„Geschenk“ für die Bundeshauptstadt zeigt Wirkung: Washington erklärt Notstand – Unzensuriert

So war das aber wirklich nicht gemeint! Da hat ein rechter Politiker die von den Demokraten willkommen geheißenen Migranten doch einfach zu den Linken geschickt (Symbolbild).

Foto: z2amiller / wikimedia.org (CC BY-SA 2.0)
„Geschenk“ für die Bundeshauptstadt zeigt Wirkung: Washington erklärt Notstand

Auch in den USA tobt der Kulturkampf. Da das globalistische Establishment, das alle Bürger mit seiner linksradikalen Ideologie zwangsbeglücken will, dort die heimatliebenden Kräfte, die versuchen, gegenzusteuern.

Kein Bock auf Kommunismus

Aber sie protestieren nicht nur verbal, sie handeln.
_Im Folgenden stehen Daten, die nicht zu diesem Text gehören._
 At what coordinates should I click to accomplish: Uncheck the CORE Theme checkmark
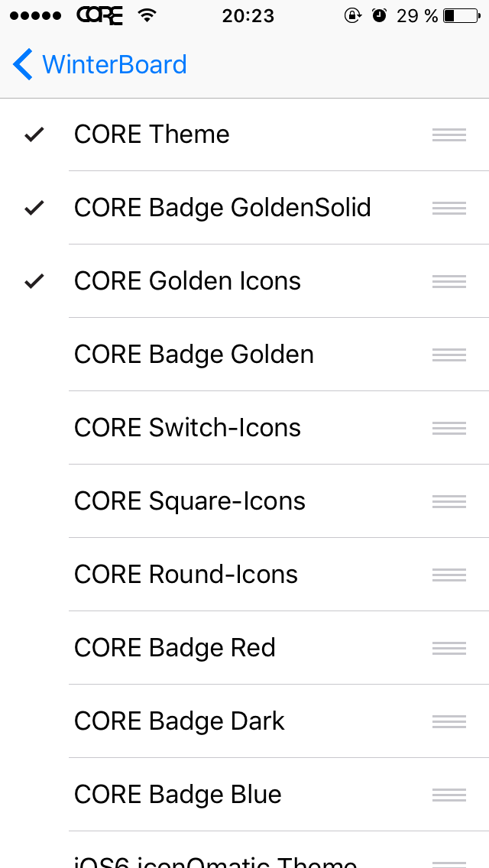(34, 135)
So in Texas und Arizona an der Grenze zu Mexiko, wo, wie in Österreich, stündlich Asyl-Forderer eindringen.

Sie kommen vor allem aus Venezuela, wo der Kommunismus ein wegen großer Erdölvorkommen eigentlich reiches Land in die bittere Armut katapultiert hat.

Opfer der linken Bundespolitik

Texas mit seinem rechten Gouverneur Greg Abbott sieht sich mit tausenden illegalen Armutsflüchtlingen konfrontiert und will das Land und seine Bevölkerung besser schützen.
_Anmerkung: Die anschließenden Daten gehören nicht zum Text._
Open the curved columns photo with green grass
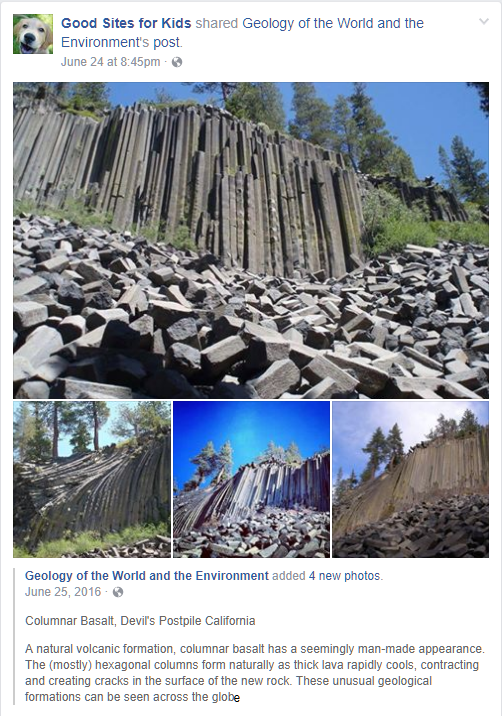The width and height of the screenshot is (502, 716). coord(92,479)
Doch die US-Bundesregierung unter dem Demokraten Joe Biden hat die von dessen Vorgänger Donald Trump erlassenen Bestimmungen rückgängig gemacht, die Zurückweisungen an den Grenzen und einen effektiven Schutz bewirkt hatten.

Pfiffige und medienwirksame Aktion

Was bleibt einem in dieser Situation übrig? Der Bundesregierung ein „Geschenk“ zu machen: Seit April schickt Abbott die vielen illegalen Wohlstands-Forderer postwendend weiter, hauptsächlich zu Biden in die Bundeshauptstadt, aber auch in andere linksregierte Städte, die sich fernab von der bedrohten Grenze so gutmenschlich geben.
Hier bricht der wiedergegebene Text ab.